We left the next day, after visiting St. Stephen's cathedral (my favorite church so far!) and Starbucks.
It wasn't all spectacular, though. We were waiting in the Sudbonhof station for our train to come in, and the only open seats were across from these four men (probably late twenties), and next to a girl about our age. She had a half-empty bottle of Vodka in one hand, and she was so drunk. Her teeth were horrible, and her eyes were bloodshot, and she was wearing a very short skirt and boots and kept knocking these off her seat and muttering under her breath. The men started pointing and laughing at her, and she looked at them and started talking to them, asking if they could tell that she was "on drugs", saying she was waiting for "her man", that she had a little daughter but her mother was taking care of her because she was on drugs...all in broken English. Then she talked to us, asked us where we were from, and said she wanted to go to America because she heard they had great "disco-techs" there. She told us not to talk to the men because they "just want to fuck"...that they had propositioned her before we arrived.

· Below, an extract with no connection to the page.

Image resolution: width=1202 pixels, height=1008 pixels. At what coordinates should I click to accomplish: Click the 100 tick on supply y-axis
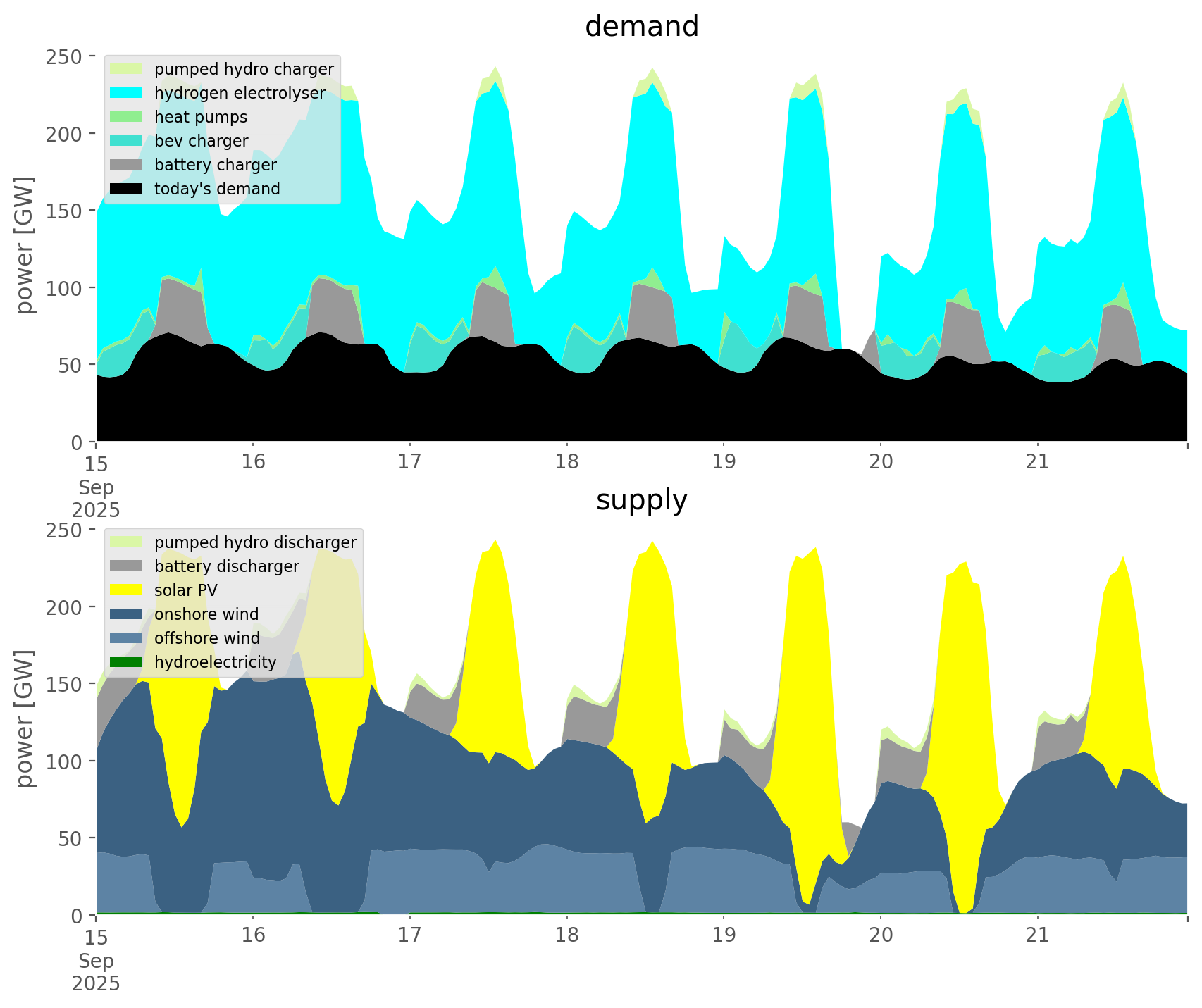pyautogui.click(x=66, y=761)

I don't know--she was so kind and sweet and friendly to us, but so incredibly messed up! I was so upset that the minute we got on the train back to Bratislava I just completely lost it and started crying. After the "high" of being in Vienna and visiting all these marvelous places and experiencing Easter in a foreign country...to be reminded so graphically of the evil in this world... I just kept wondering if there was anything I should've said, any way I could've offered her hope, instead of just chatting sweetly and abstractly about "America." Just reliving the memory makes me sick to my stomach. In that sense, Eliot's poem makes more sense...I'm sure that girl would agree that April is the cruellest month. Without a risen Christ, this world is a horrible, horrible wasteland. Praise God that He is powerful enough to overcome death, and bring "shantih shantih shantih" (peace that passes all understanding...the last words of the Wasteland).

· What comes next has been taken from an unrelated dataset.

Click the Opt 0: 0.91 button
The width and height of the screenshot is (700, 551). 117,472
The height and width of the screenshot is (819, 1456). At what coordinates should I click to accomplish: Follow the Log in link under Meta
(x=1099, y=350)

I think I want to teach English here once I graduate--and work with the Building in their ministry to the Roma here. I know I could get a job, and I really am beginning to wonder if God gave me this opportunity to point me in that direction. And there's such a need for people to work here and spread the Gospel! Slovakia is dark in so many ways, and most of the time I'm oblivious because I'm being a tourist, or sticking with my safe little group of Covenant friends. But that incident (along with a few others on a lesser scale) have made a really strong impression on me, and I'm wondering if God wants to use me here.
We return in two weeks, and every time I think about it, I get a sinking feeling because I LOVE IT HERE. I definitely want to come back someday.